> **Exercise goal**
Pictures are to be dropped, and only the lines from the one containing "Image resolution: width=1899" through the end of the data below are to be reproduced as written.

> **Data listing**
+-------+
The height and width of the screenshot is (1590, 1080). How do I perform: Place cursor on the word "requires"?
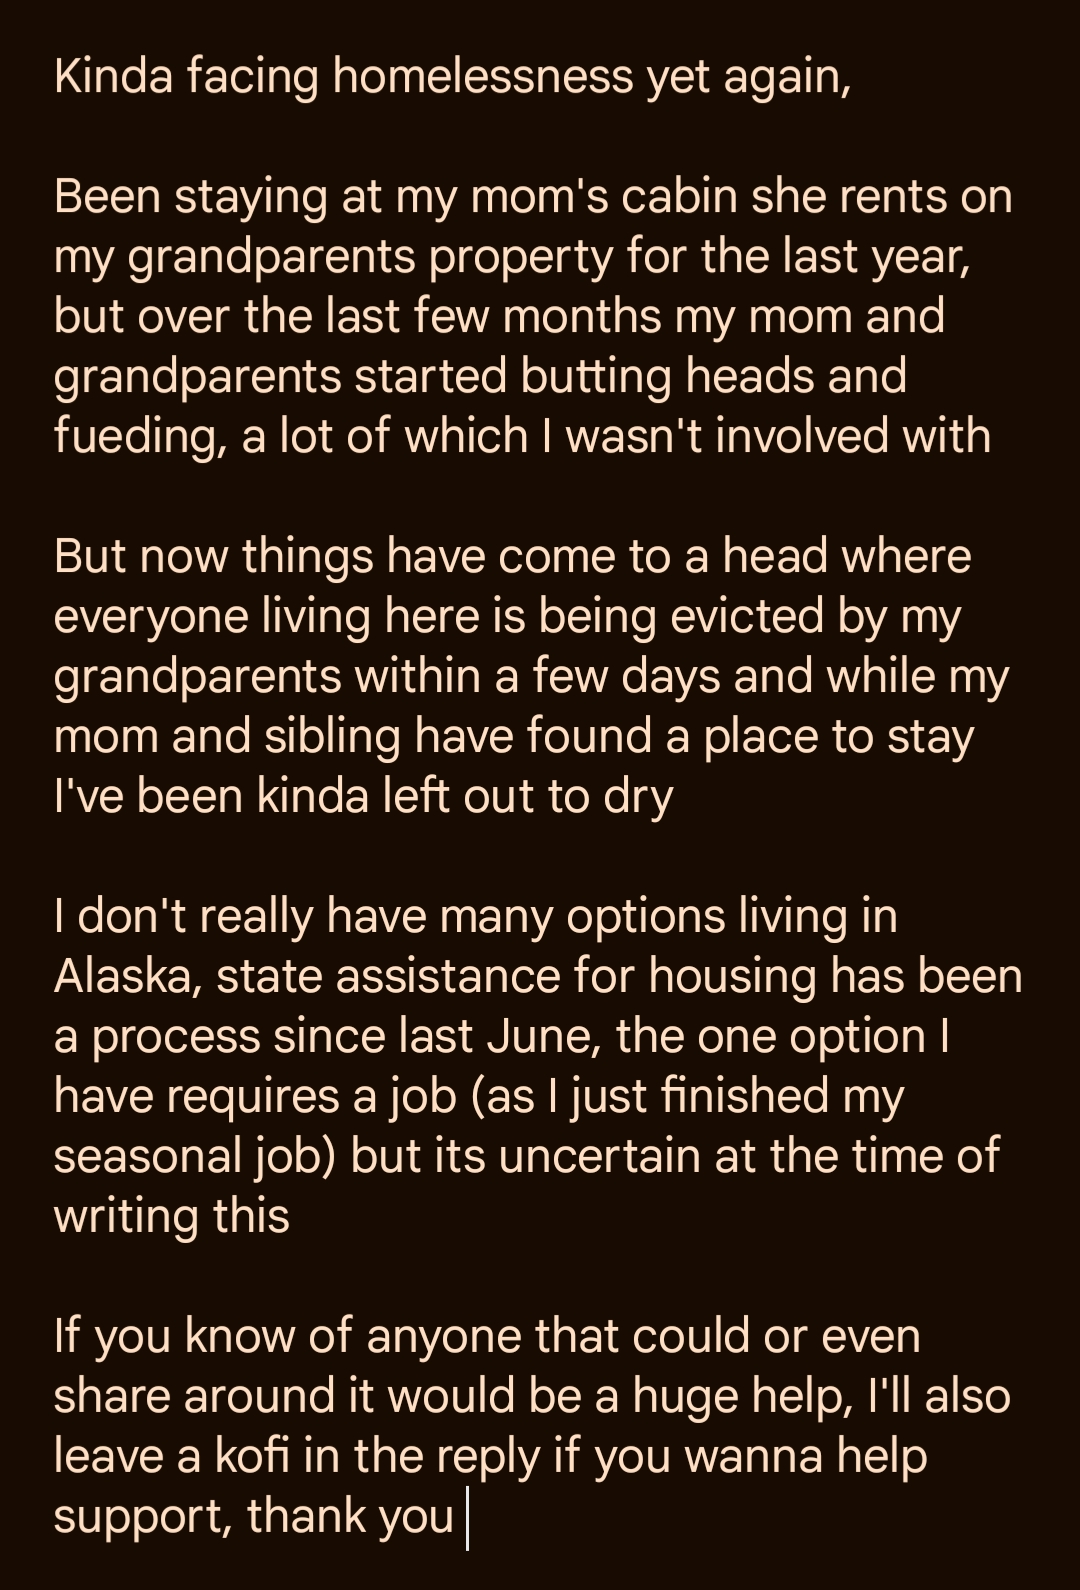pyautogui.click(x=253, y=1096)
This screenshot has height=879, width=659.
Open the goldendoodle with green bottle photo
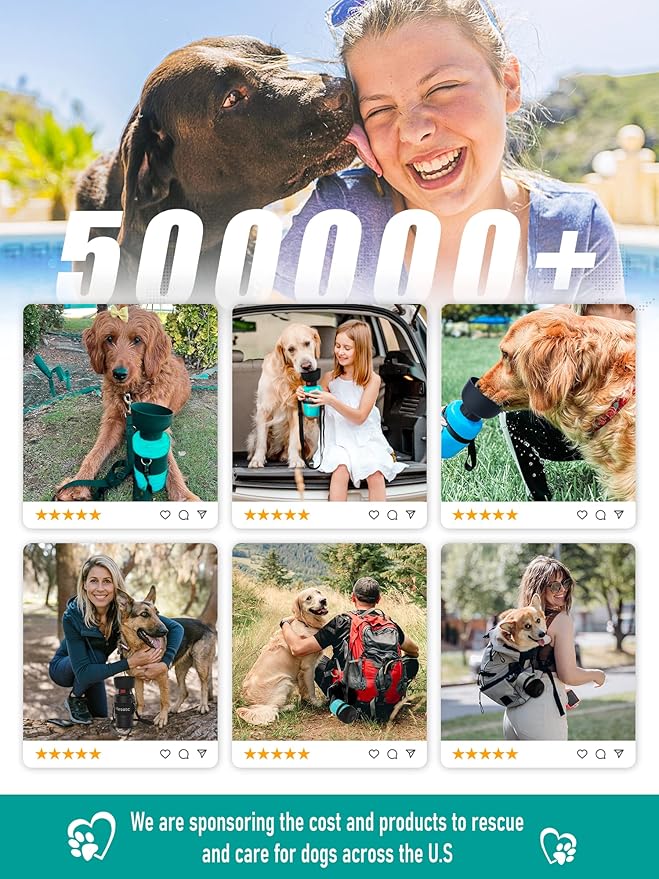(x=120, y=403)
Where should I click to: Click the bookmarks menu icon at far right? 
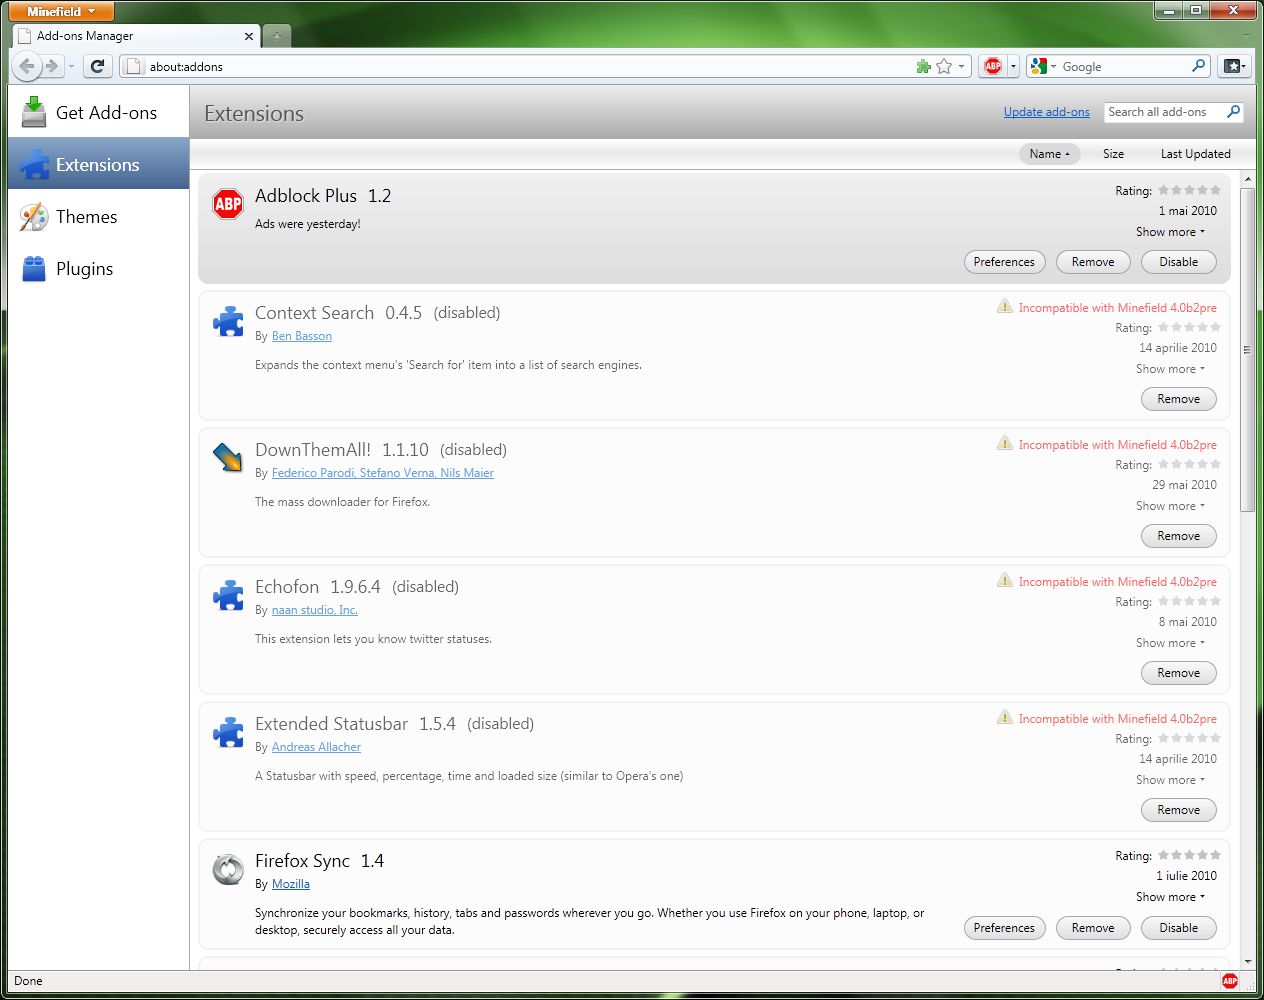click(x=1233, y=67)
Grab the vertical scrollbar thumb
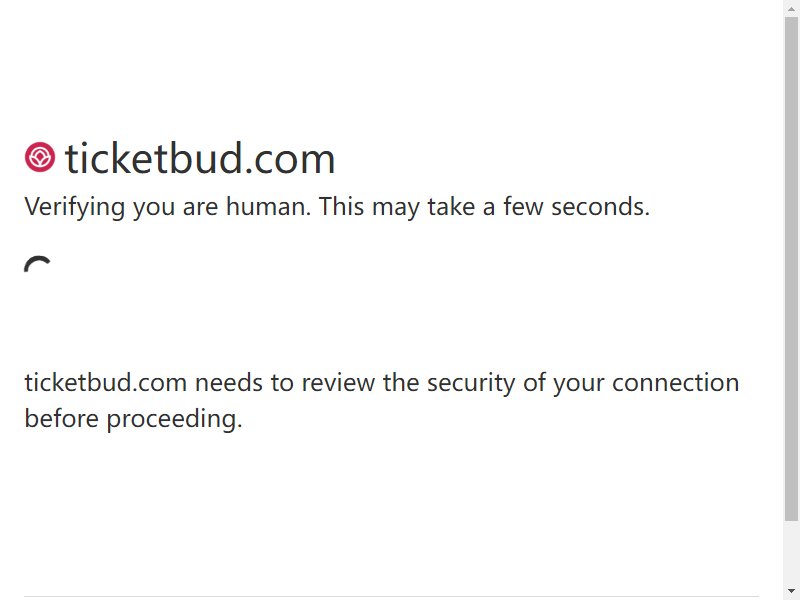Screen dimensions: 800x600 coord(791,269)

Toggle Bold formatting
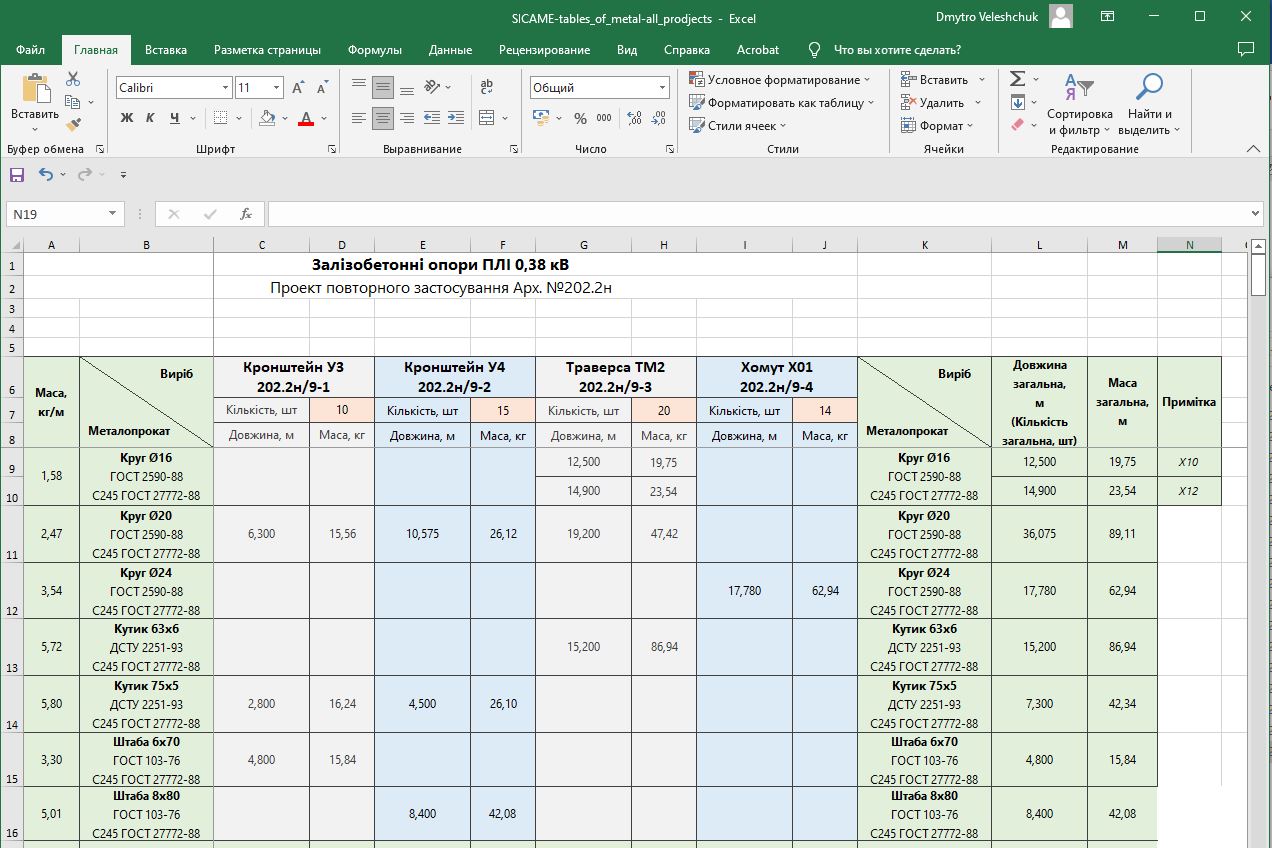[127, 118]
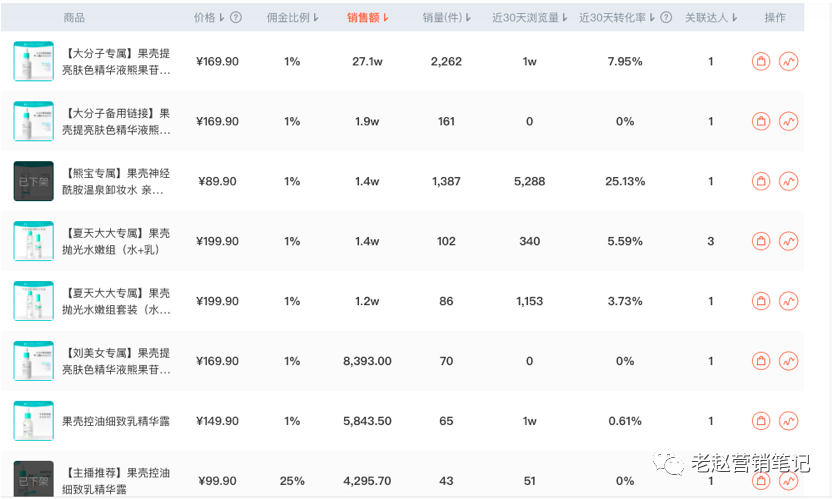Click help icon next to 近30天转化率 header
Viewport: 837px width, 499px height.
point(666,17)
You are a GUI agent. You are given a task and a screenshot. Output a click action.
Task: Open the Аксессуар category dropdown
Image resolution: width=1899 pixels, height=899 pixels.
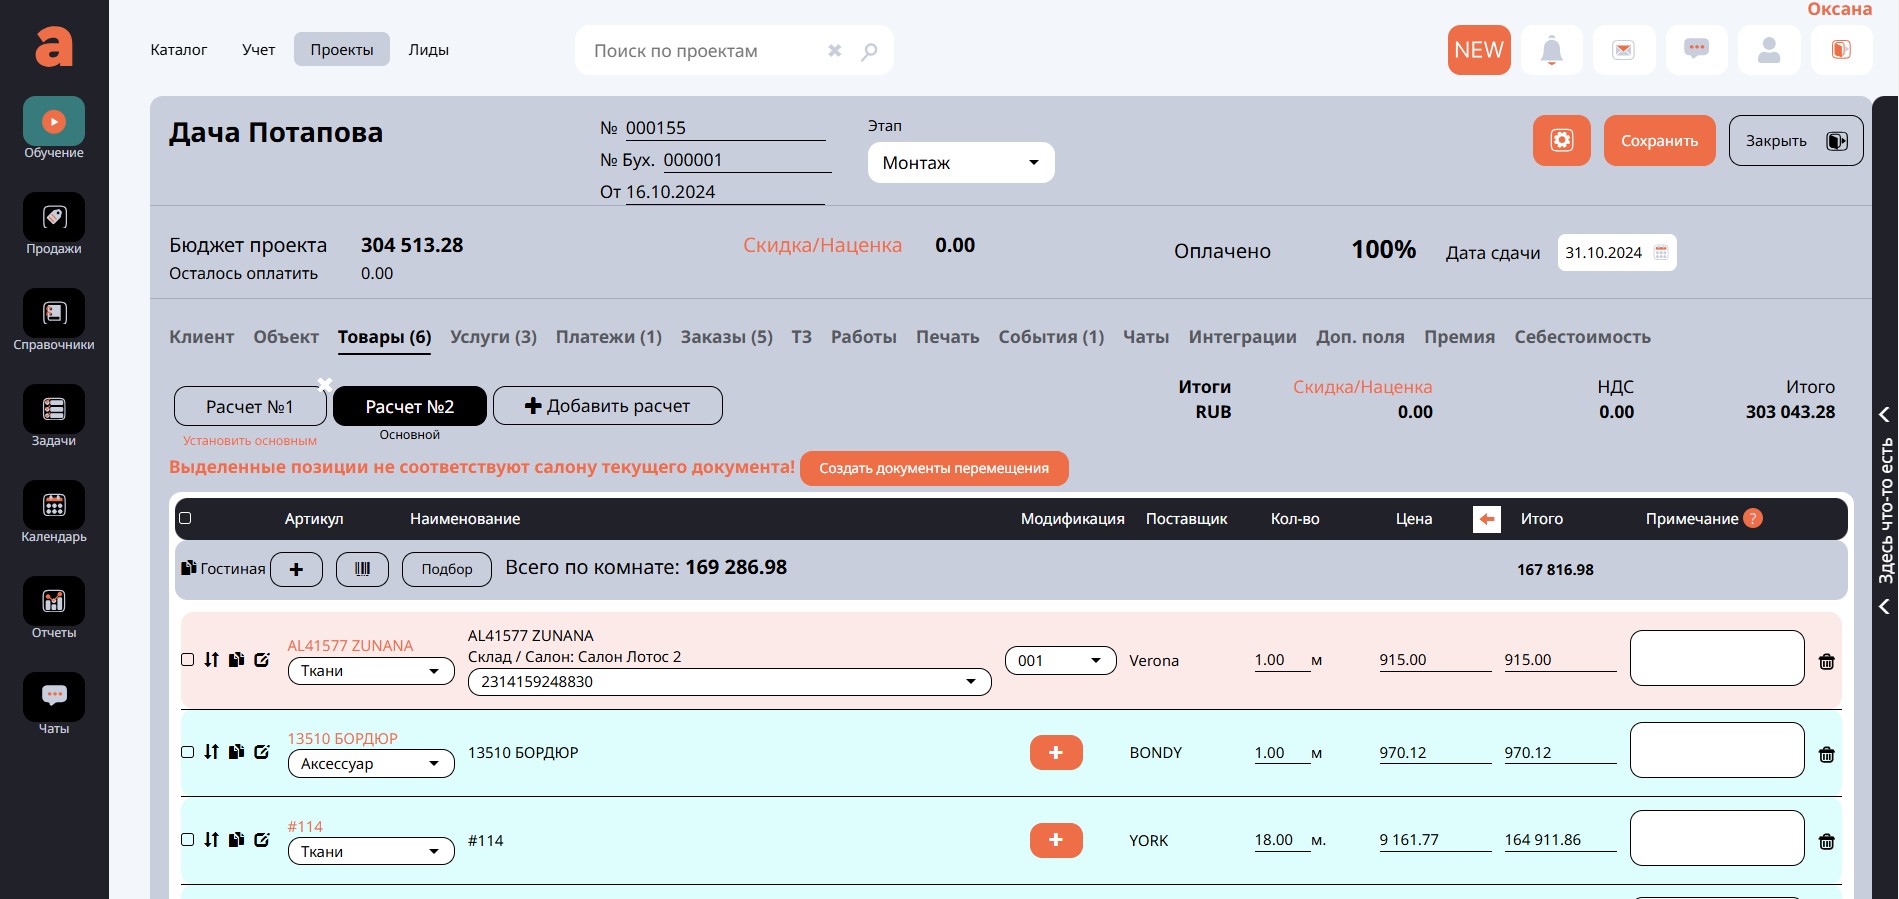(370, 764)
+-------+
> **Response to the task**
Image resolution: width=1899 pixels, height=899 pixels.
(370, 764)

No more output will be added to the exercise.